• Exercise: Nothing but the lines below between the line holding "Image resolution: width=1024" and the line holding "Task: Open the KuCoin exchange name link", inclusive, should appear in the answer, each set down exactly.

--- START ---

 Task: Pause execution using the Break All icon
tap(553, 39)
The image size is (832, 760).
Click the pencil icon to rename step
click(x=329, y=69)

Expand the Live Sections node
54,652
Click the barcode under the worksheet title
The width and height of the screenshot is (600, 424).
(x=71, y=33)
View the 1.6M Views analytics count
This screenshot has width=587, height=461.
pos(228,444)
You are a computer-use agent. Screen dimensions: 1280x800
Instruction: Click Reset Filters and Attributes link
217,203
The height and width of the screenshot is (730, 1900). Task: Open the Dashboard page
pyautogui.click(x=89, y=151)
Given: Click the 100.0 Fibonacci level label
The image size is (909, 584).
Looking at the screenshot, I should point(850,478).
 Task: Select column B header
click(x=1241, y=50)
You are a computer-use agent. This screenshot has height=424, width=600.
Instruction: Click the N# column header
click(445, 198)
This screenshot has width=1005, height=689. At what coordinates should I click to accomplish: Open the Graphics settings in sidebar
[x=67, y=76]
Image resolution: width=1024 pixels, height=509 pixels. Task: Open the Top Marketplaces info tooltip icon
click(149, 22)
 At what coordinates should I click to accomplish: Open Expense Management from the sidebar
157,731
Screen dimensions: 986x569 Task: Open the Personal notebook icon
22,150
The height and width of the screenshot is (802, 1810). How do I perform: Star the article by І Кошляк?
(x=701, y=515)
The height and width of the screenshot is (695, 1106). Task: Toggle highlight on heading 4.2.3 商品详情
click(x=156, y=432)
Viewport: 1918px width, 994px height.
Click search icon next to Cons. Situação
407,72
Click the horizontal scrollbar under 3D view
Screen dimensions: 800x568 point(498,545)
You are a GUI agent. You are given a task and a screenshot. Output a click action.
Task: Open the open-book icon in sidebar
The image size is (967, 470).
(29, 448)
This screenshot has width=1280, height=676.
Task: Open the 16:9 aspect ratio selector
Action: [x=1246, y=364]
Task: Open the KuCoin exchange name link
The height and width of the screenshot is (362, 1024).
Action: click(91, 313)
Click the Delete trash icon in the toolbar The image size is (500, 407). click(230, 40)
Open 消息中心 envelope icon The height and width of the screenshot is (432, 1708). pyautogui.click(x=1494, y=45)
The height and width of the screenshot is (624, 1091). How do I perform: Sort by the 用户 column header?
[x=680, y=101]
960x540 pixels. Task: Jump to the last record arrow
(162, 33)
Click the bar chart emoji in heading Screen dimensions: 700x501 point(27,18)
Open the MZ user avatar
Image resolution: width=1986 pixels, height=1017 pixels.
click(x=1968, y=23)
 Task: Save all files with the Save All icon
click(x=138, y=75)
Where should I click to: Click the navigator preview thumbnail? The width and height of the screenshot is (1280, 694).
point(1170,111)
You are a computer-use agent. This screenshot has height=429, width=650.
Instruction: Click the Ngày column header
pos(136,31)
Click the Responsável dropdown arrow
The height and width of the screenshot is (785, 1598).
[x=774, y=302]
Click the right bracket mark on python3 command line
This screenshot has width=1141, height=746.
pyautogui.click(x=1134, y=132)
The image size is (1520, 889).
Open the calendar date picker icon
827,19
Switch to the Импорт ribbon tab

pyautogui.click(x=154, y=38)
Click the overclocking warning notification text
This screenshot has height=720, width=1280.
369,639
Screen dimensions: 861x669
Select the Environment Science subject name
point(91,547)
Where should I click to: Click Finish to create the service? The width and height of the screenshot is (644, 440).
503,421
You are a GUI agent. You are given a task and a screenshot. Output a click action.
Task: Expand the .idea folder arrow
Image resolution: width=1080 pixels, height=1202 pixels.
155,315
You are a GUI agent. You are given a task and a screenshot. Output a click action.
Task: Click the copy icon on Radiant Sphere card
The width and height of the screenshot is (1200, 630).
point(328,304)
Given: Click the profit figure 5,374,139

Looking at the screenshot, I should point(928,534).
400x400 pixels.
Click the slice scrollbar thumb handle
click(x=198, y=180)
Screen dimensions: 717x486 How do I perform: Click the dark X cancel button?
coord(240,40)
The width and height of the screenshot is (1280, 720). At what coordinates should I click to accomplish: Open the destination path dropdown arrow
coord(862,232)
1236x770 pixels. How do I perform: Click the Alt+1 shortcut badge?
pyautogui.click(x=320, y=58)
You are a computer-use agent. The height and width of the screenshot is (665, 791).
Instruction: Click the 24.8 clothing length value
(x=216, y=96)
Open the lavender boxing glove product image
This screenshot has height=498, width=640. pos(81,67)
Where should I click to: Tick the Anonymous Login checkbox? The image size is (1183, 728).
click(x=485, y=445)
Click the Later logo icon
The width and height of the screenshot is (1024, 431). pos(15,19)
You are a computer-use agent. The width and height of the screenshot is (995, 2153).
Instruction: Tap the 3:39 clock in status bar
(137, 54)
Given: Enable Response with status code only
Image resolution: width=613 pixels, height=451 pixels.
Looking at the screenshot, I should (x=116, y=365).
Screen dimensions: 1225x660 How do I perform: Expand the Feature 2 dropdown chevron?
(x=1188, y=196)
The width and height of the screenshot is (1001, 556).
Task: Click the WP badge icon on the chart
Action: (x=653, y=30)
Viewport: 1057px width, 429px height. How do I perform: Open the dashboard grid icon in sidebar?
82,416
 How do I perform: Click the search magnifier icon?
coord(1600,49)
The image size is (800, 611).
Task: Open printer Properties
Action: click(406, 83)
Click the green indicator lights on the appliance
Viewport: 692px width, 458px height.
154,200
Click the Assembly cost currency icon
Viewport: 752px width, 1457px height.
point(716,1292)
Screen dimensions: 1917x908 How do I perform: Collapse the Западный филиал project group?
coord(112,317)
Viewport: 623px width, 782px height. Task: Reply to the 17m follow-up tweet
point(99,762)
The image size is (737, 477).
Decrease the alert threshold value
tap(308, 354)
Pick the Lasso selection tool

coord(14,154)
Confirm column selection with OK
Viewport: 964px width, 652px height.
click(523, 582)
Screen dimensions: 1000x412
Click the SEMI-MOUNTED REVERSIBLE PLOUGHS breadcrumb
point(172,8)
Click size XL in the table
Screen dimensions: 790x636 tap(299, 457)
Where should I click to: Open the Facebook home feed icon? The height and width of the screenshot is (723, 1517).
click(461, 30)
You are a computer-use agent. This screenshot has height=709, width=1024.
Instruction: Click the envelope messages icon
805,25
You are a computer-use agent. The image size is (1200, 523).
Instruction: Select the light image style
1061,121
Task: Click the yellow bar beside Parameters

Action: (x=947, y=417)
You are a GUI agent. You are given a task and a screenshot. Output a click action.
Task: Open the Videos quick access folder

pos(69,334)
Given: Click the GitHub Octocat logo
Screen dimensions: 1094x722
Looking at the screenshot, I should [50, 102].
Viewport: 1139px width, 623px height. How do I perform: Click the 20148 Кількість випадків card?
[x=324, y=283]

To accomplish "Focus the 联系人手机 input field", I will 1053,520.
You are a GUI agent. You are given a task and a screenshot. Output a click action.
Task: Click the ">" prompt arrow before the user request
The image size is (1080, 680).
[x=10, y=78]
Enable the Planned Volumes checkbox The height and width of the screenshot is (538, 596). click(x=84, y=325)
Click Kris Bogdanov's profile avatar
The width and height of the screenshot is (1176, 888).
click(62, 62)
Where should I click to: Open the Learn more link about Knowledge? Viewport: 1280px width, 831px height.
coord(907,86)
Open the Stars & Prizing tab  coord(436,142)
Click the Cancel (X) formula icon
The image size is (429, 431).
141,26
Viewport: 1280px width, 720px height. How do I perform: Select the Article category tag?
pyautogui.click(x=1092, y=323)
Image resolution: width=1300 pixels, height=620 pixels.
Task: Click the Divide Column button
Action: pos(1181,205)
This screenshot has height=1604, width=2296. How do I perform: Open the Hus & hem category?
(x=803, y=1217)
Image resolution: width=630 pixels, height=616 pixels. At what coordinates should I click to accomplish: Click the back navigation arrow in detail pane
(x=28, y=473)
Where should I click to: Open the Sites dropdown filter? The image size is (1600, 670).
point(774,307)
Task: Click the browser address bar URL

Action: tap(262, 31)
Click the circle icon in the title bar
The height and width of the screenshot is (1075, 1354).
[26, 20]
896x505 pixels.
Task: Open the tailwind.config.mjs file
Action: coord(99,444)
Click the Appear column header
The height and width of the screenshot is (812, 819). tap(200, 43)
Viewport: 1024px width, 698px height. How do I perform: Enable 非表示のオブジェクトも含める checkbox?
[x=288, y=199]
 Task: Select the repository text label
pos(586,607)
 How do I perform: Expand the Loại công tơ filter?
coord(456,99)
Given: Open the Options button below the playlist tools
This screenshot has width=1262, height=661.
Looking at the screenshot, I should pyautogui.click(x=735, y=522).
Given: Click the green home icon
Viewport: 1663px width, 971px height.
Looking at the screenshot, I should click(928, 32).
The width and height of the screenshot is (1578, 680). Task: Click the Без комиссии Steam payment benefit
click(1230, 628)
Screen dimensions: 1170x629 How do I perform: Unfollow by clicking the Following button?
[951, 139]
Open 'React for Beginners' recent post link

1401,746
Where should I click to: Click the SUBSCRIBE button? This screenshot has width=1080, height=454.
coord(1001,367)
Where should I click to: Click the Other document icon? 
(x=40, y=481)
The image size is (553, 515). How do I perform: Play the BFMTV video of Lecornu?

--- END ---

• Response:
Image resolution: width=1024 pixels, height=509 pixels. Task: Open the Top Marketplaces info tooltip icon
click(149, 22)
 At what coordinates should I click to accomplish: Open Expense Management from the sidebar
157,731
Screen dimensions: 986x569 Task: Open the Personal notebook icon
22,150
The height and width of the screenshot is (802, 1810). How do I perform: Star the article by І Кошляк?
(x=701, y=515)
The height and width of the screenshot is (695, 1106). Task: Toggle highlight on heading 4.2.3 商品详情
click(x=156, y=432)
Viewport: 1918px width, 994px height.
Click search icon next to Cons. Situação
407,72
Click the horizontal scrollbar under 3D view
Screen dimensions: 800x568 point(498,545)
You are a GUI agent. You are given a task and a screenshot. Output a click action.
Task: Open the open-book icon in sidebar
The image size is (967, 470).
(29, 448)
This screenshot has width=1280, height=676.
Task: Open the 16:9 aspect ratio selector
Action: [x=1246, y=364]
Task: Open the KuCoin exchange name link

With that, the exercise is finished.